Note how many lines in the entries contain the string "value", then give that number and nothing else.

Data items
☆ ☆ ☆

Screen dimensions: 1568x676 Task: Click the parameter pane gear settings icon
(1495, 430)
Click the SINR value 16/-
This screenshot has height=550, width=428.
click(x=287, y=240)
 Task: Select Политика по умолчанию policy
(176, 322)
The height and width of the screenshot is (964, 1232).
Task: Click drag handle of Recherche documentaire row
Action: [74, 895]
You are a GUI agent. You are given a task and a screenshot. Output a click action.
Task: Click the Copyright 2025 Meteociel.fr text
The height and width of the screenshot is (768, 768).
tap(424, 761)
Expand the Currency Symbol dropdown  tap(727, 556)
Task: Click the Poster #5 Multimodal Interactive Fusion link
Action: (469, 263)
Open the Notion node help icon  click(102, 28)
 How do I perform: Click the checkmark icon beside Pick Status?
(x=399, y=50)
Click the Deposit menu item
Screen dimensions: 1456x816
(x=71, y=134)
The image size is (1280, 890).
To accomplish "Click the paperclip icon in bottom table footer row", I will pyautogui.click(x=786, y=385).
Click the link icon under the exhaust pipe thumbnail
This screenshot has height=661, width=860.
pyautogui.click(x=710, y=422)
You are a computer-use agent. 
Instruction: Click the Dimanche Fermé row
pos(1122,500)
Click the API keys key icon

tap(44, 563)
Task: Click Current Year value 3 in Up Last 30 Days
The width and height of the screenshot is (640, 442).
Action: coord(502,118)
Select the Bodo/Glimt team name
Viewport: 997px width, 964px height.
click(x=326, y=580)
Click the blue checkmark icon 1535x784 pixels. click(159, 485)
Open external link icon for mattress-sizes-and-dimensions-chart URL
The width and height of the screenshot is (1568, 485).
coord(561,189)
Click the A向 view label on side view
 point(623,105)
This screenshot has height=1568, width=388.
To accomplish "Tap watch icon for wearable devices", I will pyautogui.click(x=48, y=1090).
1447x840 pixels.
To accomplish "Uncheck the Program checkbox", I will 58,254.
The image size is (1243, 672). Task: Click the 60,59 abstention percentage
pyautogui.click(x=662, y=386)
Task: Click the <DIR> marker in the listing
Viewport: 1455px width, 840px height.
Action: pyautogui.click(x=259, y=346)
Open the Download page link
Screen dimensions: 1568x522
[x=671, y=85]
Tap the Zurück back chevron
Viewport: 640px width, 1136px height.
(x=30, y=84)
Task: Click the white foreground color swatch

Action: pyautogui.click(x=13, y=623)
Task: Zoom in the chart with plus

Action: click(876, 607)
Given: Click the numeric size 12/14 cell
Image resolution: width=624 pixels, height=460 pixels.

☆ ☆ ☆

Your solution
2